# Cody Nichols' Assignment 3 COMP 6970

In [23]:
import torch
from torch.autograd import gradcheck
import torch
from torch.autograd import Function

class BatchNorm1dManual(torch.autograd.Function):
    @staticmethod
    def forward(ctx, x, gamma, beta, eps=1e-5):
        # Step 1: Compute mean and variance
        mu = x.mean(dim=0)
        var = x.var(dim=0, unbiased=False)

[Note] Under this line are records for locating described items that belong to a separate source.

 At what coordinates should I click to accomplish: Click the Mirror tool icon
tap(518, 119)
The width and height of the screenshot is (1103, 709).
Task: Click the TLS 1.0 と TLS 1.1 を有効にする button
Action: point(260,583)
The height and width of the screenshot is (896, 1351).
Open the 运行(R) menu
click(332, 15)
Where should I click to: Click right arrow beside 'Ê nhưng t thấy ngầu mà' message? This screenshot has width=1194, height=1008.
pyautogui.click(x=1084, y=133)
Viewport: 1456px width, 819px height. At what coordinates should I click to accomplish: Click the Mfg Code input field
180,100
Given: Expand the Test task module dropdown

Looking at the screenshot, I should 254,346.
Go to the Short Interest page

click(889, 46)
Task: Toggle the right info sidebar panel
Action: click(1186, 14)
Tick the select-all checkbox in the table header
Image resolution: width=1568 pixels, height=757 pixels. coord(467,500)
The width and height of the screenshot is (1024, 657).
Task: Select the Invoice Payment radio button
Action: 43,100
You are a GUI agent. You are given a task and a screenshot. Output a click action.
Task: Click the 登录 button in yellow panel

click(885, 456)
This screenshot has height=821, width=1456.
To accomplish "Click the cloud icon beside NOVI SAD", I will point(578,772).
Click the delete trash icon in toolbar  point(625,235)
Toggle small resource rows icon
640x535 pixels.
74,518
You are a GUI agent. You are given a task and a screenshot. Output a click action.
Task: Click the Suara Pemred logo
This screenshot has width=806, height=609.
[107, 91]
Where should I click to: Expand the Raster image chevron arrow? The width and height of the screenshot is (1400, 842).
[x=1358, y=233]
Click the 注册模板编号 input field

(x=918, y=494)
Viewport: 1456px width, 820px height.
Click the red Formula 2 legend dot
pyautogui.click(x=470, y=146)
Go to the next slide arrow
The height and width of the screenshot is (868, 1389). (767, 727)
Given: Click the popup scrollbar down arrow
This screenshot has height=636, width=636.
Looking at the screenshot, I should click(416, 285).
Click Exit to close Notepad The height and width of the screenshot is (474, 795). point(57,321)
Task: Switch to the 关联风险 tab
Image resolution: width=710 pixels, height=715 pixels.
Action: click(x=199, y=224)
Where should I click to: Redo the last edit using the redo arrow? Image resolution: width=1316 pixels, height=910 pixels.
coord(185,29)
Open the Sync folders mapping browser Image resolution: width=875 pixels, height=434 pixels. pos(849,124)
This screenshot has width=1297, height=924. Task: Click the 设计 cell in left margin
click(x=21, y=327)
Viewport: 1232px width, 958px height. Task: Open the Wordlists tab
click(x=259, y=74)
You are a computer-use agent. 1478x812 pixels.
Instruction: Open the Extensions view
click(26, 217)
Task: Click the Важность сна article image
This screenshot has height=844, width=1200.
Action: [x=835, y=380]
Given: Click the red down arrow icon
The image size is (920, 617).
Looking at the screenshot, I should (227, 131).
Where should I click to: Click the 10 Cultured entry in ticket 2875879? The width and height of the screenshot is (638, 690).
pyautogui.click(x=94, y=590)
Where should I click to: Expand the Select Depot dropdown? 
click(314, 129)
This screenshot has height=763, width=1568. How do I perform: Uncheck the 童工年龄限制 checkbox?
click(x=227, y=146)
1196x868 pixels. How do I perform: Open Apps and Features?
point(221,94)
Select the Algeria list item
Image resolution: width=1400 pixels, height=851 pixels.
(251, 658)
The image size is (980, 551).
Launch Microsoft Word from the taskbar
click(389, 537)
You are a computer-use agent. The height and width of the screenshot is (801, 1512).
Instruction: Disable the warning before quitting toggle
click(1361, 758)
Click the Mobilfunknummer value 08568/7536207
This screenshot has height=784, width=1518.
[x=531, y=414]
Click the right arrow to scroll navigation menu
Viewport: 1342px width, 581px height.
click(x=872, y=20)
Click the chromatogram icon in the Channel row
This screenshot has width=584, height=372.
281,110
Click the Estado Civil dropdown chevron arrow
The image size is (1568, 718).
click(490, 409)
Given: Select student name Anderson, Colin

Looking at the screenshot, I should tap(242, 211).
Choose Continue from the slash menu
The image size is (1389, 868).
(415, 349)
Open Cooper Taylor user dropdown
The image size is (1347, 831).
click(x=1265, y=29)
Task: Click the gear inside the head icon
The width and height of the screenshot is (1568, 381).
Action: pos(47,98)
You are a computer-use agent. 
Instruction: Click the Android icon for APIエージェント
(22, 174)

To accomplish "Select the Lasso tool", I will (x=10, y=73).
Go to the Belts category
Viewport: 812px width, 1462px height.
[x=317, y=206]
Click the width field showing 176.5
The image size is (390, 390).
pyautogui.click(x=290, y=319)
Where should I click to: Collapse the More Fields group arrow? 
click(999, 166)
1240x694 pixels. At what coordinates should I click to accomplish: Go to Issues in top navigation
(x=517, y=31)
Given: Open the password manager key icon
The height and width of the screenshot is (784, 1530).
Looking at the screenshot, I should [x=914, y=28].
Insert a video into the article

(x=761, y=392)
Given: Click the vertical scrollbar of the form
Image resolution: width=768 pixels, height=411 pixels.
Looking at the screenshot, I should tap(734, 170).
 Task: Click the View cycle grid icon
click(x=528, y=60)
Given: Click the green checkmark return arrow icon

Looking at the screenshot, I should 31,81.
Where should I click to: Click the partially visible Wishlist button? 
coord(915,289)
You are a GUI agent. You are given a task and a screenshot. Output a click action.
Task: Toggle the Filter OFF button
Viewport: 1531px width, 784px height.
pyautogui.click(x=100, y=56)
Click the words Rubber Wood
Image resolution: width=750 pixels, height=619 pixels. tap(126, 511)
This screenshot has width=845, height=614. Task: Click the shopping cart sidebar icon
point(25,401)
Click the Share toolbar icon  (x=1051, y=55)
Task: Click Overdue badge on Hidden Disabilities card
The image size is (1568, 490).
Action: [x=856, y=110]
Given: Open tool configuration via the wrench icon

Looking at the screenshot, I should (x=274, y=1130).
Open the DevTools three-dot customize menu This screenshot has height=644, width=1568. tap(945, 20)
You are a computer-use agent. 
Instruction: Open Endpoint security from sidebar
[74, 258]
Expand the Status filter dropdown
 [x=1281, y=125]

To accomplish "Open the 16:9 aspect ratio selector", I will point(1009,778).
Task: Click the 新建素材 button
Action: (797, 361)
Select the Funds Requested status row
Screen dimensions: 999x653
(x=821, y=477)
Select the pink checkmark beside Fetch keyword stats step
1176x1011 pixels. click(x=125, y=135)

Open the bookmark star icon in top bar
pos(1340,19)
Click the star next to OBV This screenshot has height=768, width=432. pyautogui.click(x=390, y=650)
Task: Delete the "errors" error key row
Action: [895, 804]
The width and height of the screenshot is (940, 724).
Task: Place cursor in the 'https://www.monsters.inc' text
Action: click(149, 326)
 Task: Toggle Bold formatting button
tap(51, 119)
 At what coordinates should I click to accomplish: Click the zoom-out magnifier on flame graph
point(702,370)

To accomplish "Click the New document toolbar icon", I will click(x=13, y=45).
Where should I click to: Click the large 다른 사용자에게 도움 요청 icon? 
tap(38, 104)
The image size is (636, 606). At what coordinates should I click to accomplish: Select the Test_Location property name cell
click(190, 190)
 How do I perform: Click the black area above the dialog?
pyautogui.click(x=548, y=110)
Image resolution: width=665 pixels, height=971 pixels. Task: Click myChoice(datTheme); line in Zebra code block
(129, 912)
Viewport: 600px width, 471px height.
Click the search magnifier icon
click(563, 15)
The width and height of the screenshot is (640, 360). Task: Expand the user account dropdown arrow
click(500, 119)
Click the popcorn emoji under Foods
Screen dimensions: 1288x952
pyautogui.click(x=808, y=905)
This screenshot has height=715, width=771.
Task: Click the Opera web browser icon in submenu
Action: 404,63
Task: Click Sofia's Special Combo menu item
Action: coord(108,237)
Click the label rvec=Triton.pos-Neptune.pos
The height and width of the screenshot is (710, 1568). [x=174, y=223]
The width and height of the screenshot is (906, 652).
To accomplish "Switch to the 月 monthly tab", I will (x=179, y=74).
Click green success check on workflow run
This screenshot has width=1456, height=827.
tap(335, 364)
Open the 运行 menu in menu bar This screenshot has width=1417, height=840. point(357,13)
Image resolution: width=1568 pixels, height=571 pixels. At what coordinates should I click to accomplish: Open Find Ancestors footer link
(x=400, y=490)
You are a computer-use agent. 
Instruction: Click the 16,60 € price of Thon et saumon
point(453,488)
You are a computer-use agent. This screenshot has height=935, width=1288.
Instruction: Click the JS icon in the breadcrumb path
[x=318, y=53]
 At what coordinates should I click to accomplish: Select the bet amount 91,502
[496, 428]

        # Step 2: Normalize the inputs
        x_hat = (x - mu) / torch.sqrt(var + eps)
        
        # Step 3: Apply scale and shift
        result = gamma * x_hat + beta

        # Step 4: Save computed values for backward pass
        ctx.save_for_backward(x, mu, var, x_hat, gamma, beta, torch.tensor(eps))

        return result

    @staticmethod
    def backward(ctx, dout):
        # Step 1: Obtain saved variables in forward
        x, mu, var, x_hat, gamma, beta, eps = ctx.saved_tensors
        N, D = x.shape

        # Step 2: Gradients for gamma and beta
        dgamma = torch.sum(dout * x_hat, dim=0)
        dbeta = torch.sum(dout, dim=0)

        # Step 3: Backprop through the normalization
        dx_hat = dout * gamma

        # Step 4: Gradient with respect to input
        std_inv = 1.0 / torch.sqrt(var + eps)
        dx = ((1.0 / N) * std_inv) * (N * dx_hat - torch.sum(dx_hat, dim=0) - x_hat * torch.sum(dx_hat * x_hat, dim=0))

        return dx, dgamma, dbeta

N, D = 5, 4
# Create random inputs
x = torch.randn(N, D, dtype=torch.double, requires_grad=True)
gamma = torch.ones(D, dtype=torch.double, requires_grad=True)
beta = torch.zeros(D, dtype=torch.double, requires_grad=True)

# Wrap inputs in tuple and perform gradcheck
input_tuple = (x, gamma, beta)
grad_check = gradcheck(BatchNorm1dManual.apply, input_tuple, eps=1e-6, atol=1e-4)
print("Gradient check passed:", grad_check)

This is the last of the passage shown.